A cybersecurity breach can cause the loss of customers and revenue, tarnish your reputation or brand, and expose you to expensive lawsuits and litigation. Fines, fees and penalties also loom over the head of organizations that do not adhere to baseline levels of cybersecurity.
With all of that in mind, here is a high level look at how to prevent cyber-attacks, and what to do if you are hit by one.
Assess the Risks and Formulate a Plan
Start by performing an objective analysis of your systems and processes. Your dealership IT team is probably qualified, but a third party with experience in dealership cybersecurity is recommended so as to avoid any bias.

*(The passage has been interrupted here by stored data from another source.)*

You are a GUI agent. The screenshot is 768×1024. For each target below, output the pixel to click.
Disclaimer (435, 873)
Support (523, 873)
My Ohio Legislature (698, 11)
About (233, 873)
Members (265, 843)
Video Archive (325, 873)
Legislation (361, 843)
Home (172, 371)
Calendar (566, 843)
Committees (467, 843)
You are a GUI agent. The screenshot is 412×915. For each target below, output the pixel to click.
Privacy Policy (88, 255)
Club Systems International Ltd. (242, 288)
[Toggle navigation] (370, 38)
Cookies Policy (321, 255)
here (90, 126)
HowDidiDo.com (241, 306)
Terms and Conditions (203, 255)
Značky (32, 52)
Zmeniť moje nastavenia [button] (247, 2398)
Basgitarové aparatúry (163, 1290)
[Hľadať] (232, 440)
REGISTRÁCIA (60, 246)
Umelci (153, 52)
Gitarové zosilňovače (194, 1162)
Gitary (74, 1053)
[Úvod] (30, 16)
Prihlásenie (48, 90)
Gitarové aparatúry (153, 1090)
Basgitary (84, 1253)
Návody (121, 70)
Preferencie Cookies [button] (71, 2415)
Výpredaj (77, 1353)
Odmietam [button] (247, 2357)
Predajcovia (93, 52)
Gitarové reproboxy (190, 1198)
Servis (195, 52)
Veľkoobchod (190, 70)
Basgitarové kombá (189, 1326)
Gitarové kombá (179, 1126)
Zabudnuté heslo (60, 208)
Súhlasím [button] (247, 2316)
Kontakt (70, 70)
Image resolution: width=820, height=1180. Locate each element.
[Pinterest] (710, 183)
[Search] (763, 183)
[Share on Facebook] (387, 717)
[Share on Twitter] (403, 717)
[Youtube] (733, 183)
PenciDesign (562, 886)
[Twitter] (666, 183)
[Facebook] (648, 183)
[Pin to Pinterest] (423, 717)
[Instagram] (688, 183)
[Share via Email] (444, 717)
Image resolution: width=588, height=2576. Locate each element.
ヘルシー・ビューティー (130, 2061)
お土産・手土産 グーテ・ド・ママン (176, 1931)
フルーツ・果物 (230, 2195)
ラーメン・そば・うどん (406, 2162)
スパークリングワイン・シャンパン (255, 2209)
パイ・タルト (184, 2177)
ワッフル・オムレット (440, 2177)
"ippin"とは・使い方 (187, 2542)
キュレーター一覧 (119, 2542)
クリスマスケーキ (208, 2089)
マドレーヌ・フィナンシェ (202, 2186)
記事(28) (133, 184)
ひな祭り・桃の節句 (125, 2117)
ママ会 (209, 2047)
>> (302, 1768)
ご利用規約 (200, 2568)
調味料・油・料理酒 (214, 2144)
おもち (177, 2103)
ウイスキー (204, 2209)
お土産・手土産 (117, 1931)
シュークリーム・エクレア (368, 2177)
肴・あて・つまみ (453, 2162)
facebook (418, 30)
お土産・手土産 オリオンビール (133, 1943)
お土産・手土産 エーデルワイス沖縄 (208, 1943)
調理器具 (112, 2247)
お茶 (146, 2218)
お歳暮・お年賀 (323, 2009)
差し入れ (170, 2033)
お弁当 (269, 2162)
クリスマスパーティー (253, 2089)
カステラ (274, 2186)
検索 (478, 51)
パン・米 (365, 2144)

Look for weak spots in your network and data security. Hire an expert to think like a hacker and focus on improving the weak points. Once you have a plan, put it into action and make evaluations a regular part of your internal audit processes.
Avoid Human Error
Cyber risks are not just a problem with technology. There is a lot of room for human error as a contributing factor. It all comes down to protecting information, and anyone with access to that information (employees, contractors, vendors, and even customers) must be responsible and accountable.
Establish a culture of cybersecurity awareness. Education is an important part of this awareness. A senior member of management should be assigned to oversee the cybersecurity training and awareness. All employees should regularly be made aware of the most current threats and attacks being used by criminals.
Be Prepared for the Worst
Despite the best of efforts, cybersecurity breaches are almost inevitable. It is important to plan your response in the event you are hit with an attack. A comprehensive and documented Incident Management Plan is designed to guide the dealership through a suspected security incident.
Roles and responsibilities should be defined, such as who will carry out key tasks like forensic investigation and legal response. Most states have requirements for reporting data security breaches. It is important that your team know who is responsible for this to avoid potential fines and penalties.
Commonly Overlooked Risks
Even with the best of planning, there are still risks that are often overlooked. Problems can arise from disparate IT systems when dealer groups merge, poorly configured personal devices used on the corporate network, and when services are integrated with third party vendors.
As mentioned before, hackers will find and exploit your systems weakest link, whatever it may be. It is important to know where all of these weak links are and work toward securing them.